● About this task:
Return only these lines, exactly: the one containing "Where should I click to: Open" and every line after it in the listing.

** Provided records follows **

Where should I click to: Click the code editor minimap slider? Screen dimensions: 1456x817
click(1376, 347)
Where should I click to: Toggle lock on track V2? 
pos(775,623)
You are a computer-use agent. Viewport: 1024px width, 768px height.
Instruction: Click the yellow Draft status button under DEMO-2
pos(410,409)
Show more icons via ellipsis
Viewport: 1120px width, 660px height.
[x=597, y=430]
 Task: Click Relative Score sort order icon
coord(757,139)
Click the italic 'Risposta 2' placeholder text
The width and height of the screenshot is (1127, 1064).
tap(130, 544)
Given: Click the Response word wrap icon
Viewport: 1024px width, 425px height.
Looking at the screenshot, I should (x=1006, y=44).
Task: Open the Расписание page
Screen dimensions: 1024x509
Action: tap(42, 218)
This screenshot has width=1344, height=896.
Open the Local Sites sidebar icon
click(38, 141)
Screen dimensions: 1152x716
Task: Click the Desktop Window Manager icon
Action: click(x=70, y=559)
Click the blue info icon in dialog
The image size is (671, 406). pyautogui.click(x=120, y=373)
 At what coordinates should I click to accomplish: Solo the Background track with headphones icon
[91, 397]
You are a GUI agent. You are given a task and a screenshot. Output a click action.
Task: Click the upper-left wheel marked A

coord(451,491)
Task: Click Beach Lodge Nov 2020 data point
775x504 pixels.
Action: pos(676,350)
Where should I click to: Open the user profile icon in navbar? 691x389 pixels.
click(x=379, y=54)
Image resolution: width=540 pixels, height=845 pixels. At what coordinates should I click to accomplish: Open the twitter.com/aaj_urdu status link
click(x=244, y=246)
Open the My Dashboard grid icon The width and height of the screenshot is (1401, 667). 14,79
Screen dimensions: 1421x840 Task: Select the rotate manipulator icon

** End of Provided records **

● Your solution:
Where should I click to: Open the user profile icon in navbar? 691x389 pixels.
click(x=379, y=54)
Image resolution: width=540 pixels, height=845 pixels. At what coordinates should I click to accomplish: Open the twitter.com/aaj_urdu status link
click(x=244, y=246)
Open the My Dashboard grid icon The width and height of the screenshot is (1401, 667). 14,79
Screen dimensions: 1421x840 Task: Select the rotate manipulator icon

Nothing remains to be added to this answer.